Many companies adopted cost cutting measures to stay afloat during these tough times. The domestic labour market was affected displacing people at work. The domestic labour market recovery is remarkable in high-income countries, while that of lower and middle-income countries is not encouraging. The scene in domestic labour market is no different from that of migrant workers globally.
The effects are being felt in labour markets across the world, though disparity in recovery can be seen. The European and the North American regions are showing quicker recovery, while South-East Asia, Latin America and the Caribbean have been slow to improve. The report says, the lopsided impact of the predicament on women’s employment is likely to last in the imminent future.
International Labour Organisation (ILO) states that unemployment rate in the global scenario is expected to remain above pre-covid-19 levels until 2023. Many people have left the labour force increasing the unemployment figures. It is estimated in 2022, the global labour force participation rate is projected to remain 1.2 percentage points below that of 2019. Temporary employment created a cushion during the pandemic though many were terminated and contracts not renewed, new jobs were created. Pandemic enabled more gig workers to join the workforce due to several factors including flexible working hours.
To help mitigate the effects of Covid-19 on migrant workers, the ILO has made specific recommendations to protect migrant workers:
# Include migrant workers in all COVID-related health and recovery packages and services.
# Implement Occupational Safety and Health (OSH) measures on the basis of equality of treatment with nationals, and ensure protection from gender-based violence and harassment at work.
# Ensure that all migrant workers, including those in irregular situations, have access to free or affordable grievance and other dispute resolution mechanisms.
# Review and enhance bilateral agreements so that they contain effective mechanisms to protect migrant workers affected by sudden economic shocks, and to facilitate their safe return.
# Extend equality of treatment with nationals to ensure non-discrimination.

- _Data shown_
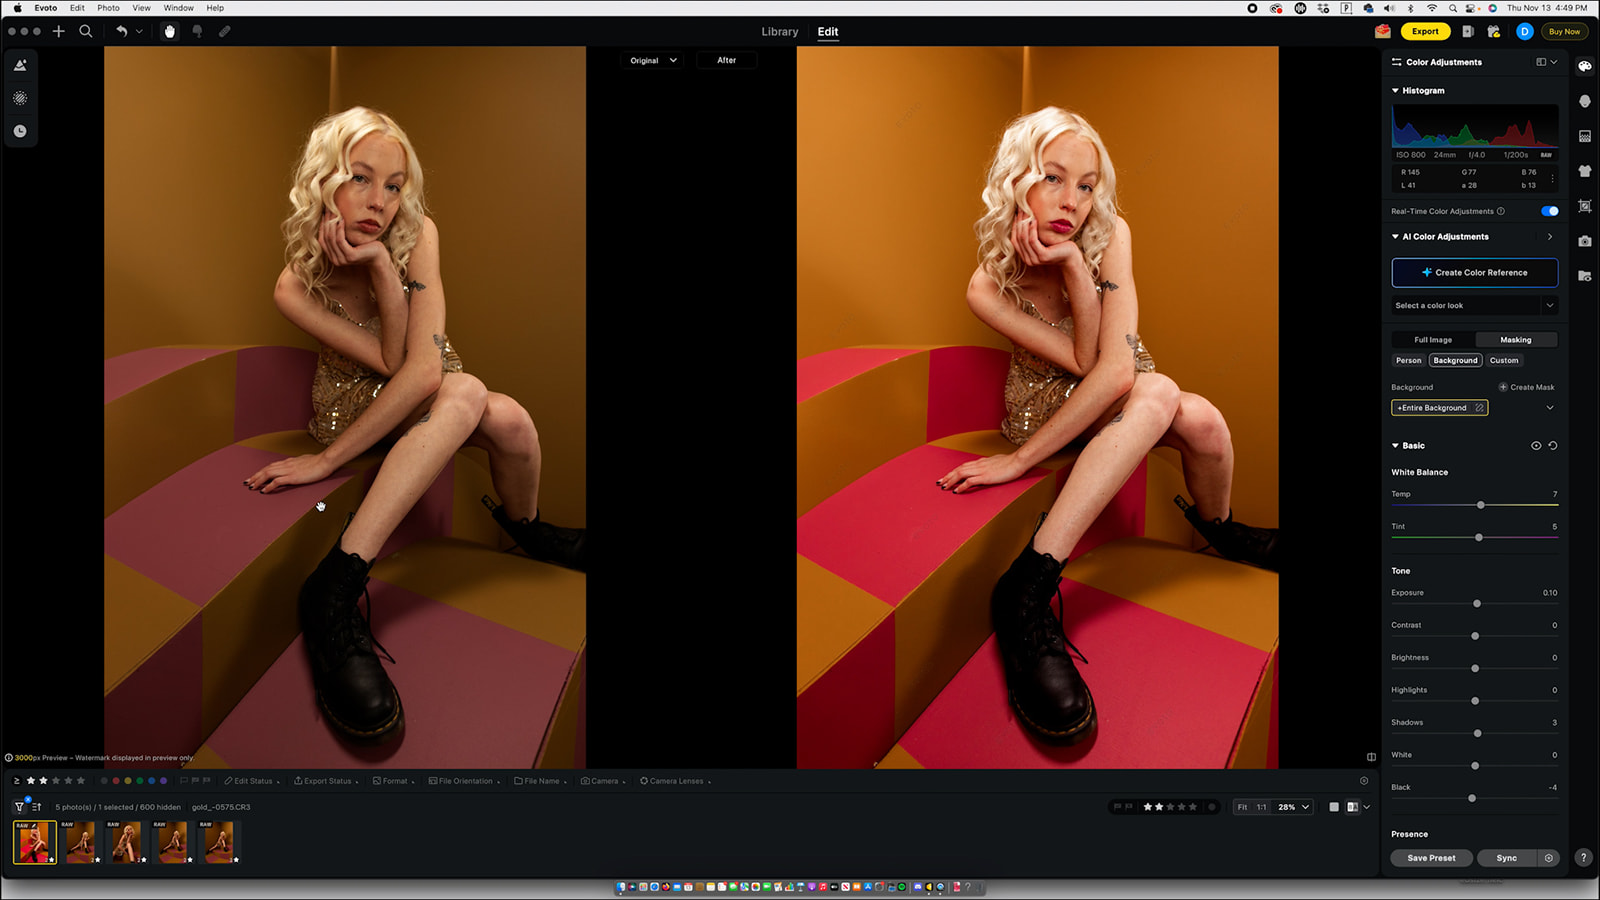Viewport: 1600px width, 900px height.
Task: Click the Exposure slider handle
Action: [1477, 604]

- _Assigned task 1_
According to the passage on labor markets and migrant workers, by how many percentage points is the 2022 global labor force participation rate projected to remain below that of 2019?
- _Assigned task 2_
From the passage on labor markets and migrant workers, return the part starting at "To help mitigate" and ending at "packages and services.".
- _Assigned task 3_
Take the passage on labor markets and migrant workers further, continuing it from its last sentence.
The data above is separate from the passage on labor markets and migrant workers.

- _Result 1_
1.2 percentage points.

- _Result 2_
To help mitigate the effects of Covid-19 on migrant workers, the ILO has made specific recommendations to protect migrant workers:
# Include migrant workers in all COVID-related health and recovery packages and services.

- _Result 3_
# Ensure that migrant workers do not pay recruitment fees or related costs (including those related to Personal Protective Equipment (PPE), testing, vaccination, vaccination certification, quarantine etc.), in line with the General Principles and Operational Guidelines for Fair Recruitment
# Introduce guidelines for recruitment associations on monitoring and supporting and coordinating migrant workers during a pandemic (or similar crisis).
# Increase inspection and government oversight of recruitment practices.
# Ensure that recruitment associations disseminate information about health and safety protocols.
Though we see slow growth in the economy and the labour market, we need to be optimistic as technological changes and globalization have created unparalleled opportunities and challenge determining a new structure of occupations. Labour regulations protect workers from risks if they are well-designed and can facilitate labour market shifts thereby allowing people to engage in higher risk and higher income opportunities. Vigorous labour market programs such as, training, job-search assistance or support to self-employment can also help workers acquire the skills they need. Migration of workers within and between countries will always have an impact on the global labour market. For many, these programs can facilitate internal as well as international labour mobility and increase access to better economic opportunities.